Short problem: Locate each line in the items below that contains the string "caption", and copy those lines.

Working data:
▬▬▬▬▬▬▬▬▬▬
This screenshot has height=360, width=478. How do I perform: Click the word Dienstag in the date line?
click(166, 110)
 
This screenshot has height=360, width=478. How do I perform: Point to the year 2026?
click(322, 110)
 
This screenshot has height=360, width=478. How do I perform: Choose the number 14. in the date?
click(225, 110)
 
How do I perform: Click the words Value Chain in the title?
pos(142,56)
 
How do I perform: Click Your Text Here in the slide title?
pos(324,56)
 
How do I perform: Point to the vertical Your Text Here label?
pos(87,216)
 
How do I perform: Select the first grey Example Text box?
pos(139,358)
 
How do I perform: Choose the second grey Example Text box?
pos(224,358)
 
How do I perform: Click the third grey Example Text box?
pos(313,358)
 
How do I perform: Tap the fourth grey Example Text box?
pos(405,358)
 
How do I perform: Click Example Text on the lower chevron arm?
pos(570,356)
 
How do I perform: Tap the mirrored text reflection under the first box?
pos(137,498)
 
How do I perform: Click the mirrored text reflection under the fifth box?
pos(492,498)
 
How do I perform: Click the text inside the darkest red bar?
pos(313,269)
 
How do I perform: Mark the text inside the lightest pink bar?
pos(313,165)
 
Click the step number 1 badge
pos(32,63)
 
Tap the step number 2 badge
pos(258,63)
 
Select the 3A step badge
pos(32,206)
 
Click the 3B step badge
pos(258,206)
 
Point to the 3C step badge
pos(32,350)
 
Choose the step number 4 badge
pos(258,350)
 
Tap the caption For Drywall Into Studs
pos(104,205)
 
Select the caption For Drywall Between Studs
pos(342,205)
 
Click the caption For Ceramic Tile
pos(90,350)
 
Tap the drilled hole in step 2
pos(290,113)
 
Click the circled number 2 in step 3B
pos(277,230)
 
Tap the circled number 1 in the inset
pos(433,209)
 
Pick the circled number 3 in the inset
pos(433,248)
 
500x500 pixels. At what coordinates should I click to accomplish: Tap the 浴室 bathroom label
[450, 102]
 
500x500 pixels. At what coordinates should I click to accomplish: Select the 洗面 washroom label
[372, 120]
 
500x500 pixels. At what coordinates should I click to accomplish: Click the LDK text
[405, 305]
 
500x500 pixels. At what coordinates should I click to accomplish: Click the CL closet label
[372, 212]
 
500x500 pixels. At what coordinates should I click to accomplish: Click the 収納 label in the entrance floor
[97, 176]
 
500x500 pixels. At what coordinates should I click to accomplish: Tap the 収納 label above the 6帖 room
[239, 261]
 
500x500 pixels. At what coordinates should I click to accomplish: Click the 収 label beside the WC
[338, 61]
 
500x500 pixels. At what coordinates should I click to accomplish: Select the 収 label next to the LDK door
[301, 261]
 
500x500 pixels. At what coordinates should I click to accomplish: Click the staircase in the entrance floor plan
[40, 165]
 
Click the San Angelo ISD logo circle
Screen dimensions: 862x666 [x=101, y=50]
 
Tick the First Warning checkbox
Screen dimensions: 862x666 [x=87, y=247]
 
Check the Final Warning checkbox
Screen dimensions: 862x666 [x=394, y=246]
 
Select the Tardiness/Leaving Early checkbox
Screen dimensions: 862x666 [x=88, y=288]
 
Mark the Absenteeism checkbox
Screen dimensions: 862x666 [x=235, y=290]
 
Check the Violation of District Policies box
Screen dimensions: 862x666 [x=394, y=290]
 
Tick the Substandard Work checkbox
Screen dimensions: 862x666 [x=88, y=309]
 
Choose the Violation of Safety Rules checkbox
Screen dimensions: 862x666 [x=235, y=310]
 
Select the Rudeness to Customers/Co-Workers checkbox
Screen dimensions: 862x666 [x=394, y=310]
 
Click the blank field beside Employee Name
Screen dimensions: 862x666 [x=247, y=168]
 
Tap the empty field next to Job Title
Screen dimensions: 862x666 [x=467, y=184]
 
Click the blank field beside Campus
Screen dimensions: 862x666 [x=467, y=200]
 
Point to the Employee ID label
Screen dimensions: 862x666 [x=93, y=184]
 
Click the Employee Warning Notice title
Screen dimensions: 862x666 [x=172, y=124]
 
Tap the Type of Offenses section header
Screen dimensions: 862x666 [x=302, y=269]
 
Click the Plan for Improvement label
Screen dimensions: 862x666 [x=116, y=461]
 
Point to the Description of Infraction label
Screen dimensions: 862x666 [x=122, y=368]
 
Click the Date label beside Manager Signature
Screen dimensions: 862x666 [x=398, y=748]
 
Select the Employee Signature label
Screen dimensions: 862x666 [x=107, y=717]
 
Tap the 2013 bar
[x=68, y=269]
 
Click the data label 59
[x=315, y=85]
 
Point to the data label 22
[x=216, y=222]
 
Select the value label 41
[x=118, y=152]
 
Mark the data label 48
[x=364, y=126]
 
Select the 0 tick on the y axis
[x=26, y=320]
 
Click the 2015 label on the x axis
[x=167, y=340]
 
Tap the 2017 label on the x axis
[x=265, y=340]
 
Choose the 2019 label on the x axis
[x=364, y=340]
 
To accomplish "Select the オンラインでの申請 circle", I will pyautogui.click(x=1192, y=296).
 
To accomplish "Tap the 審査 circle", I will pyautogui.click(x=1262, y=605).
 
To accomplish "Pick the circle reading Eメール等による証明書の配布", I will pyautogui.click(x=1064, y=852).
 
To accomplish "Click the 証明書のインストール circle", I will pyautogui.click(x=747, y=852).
▬▬▬▬▬▬▬▬▬▬
Result of this exercise:
Tap the caption For Drywall Into Studs
Select the caption For Drywall Between Studs
Click the caption For Ceramic Tile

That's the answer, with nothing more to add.